Na 11 lat więzienia i dożywotni zakaz kierowania pojazdami skazał Sąd Rejonowy w Białymstoku 50-letniego obywatela Łotwy, kierowcy tira, który niedaleko Białegostoku doprowadził do wypadku z trzema ofiarami śmiertelnymi. Łotysz był pijany. Prokurator zażądał dla niego dokładnie takiej kary, jaką orzekł sąd. Wyrok nie jest prawomocny.

Wypadek wydarzył się wieczorem 6 września 2010 roku koło Jeżewa (Podlaskie), przy zjeździe do miejscowości Pajewo. Kierowana przez Łotysza scania najechała na tył hondy, która oczekiwała na skręt w lewo. Uderzony samochód został obrócony i wepchnięty na przeciwny pas ruchu, wprost pod nadjeżdżającą inną, litewską ciężarówkę. Zginęło małżeństwo z 17-letnim synem, mieszkańcy Pajewa.
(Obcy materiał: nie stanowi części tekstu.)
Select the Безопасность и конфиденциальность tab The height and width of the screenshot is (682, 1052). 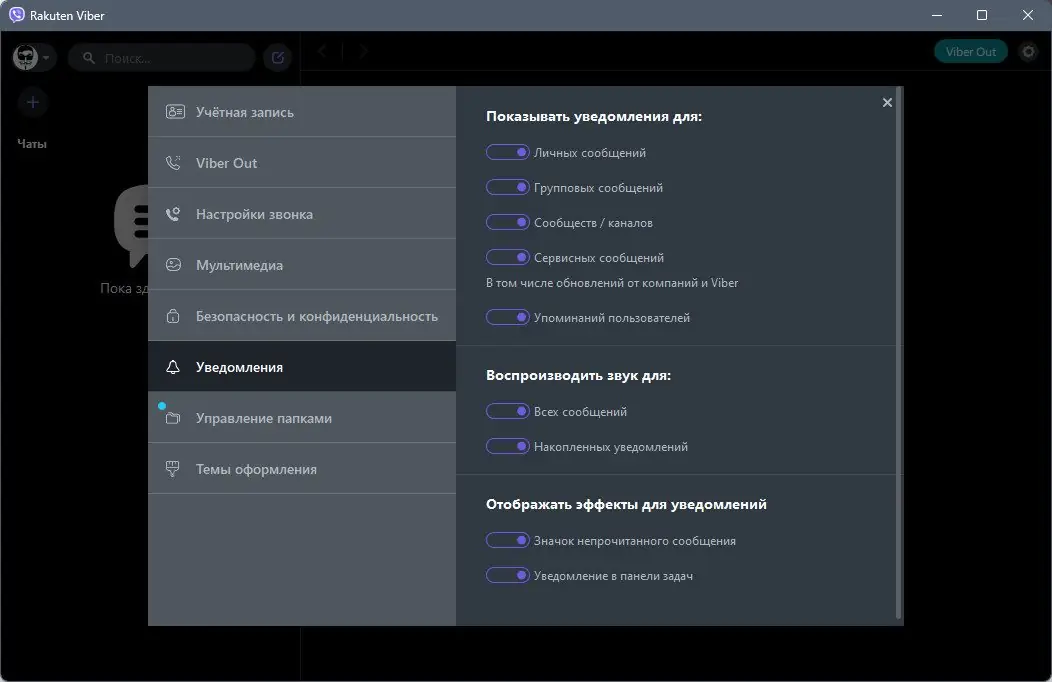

Jak ustalono w śledztwie, w momencie najechania na hondę, scania z ładunkiem 17 ton kabli jechała z prędkością blisko 90 km/h. Dokładnie nie wiadomo, jak dużo alkoholu wypił łotewski kierowca, zanim wyjechał na trasę w kierunku Warszawy z jednej z podbiałostockich stacji benzynowych. Późniejsze badania wykazały, że tuż po wypadku miał ponad 2 promile alkoholu i stężenie jeszcze rosło. Od wypadku jest aresztowany.

Zarówno w śledztwie, jak i przed sądem, kierowca przyznał się do zarzutów. Na początku i na zakończenie procesu przepraszał rodzinę ofiar wypadku. Na ogłoszenie wyroku nie był doprowadzany.

Biorąc pod uwagę opinie biegłych, m.in. z zakresu badania wypadków a także zeznania świadków i inne dowody, sąd uznał, że jedynie Łotysz ponosi winę za wypadek i w żaden sposób nie można przyjąć, iż przyczynił się do niego kierowca hondy. Wykluczył także odpowiedzialność kierowcy litewskiej ciężarówki, pod którą auto osobowe zostało wepchnięte.

Sędzia Grażyna Zawadzka-Lotko mówiła w uzasadnieniu wyroku, że oskarżony nie tylko zlekceważył polskie prawo, wyjeżdżając na ruchliwą drogę Białystok-Warszawa mimo tego, iż wypił alkohol, ale także zlekceważył życie ludzi poruszających się tą trasą.

Sędzia mówiła, że kara musiała być surowa, by zapobiec popełnianiu podobnych przestępstw w przyszłości i pokazać innym kierowcom nieuchronność wysokiej kary za jazdę po alkoholu i skutki takich wypadków.

Powiedziała też, że nie może być tak, że kierowca przejeżdżający przez Polskę tranzytem, po przekroczeniu granicy pije alkohol i jedzie dalej. Nie zwraca uwagi na polskie prawo, na zagrożenie, jakie stwarza dla innych użytkowników naszych dróg. Poruszając się w takim stanie pojazdem ciężarowym, nie stanowi zagrożenia dla siebie, a dla pojazdów osobowych, którymi poruszają się całe rodziny (...). Nie może być tak, że prawo polskie będzie łagodnie traktować takie zachowanie - mówiła Grażyna Zawadzka-Lotko.

Sąd orzekł też dożywotni zakaz prowadzenia przez Łotysza pojazdów mechanicznych. Sędzia uzasadniała, że swoim zachowaniem wykazał on, iż nie jest osobą "na tyle odpowiedzialną", by mógł kiedykolwiek prowadzić takie pojazdy.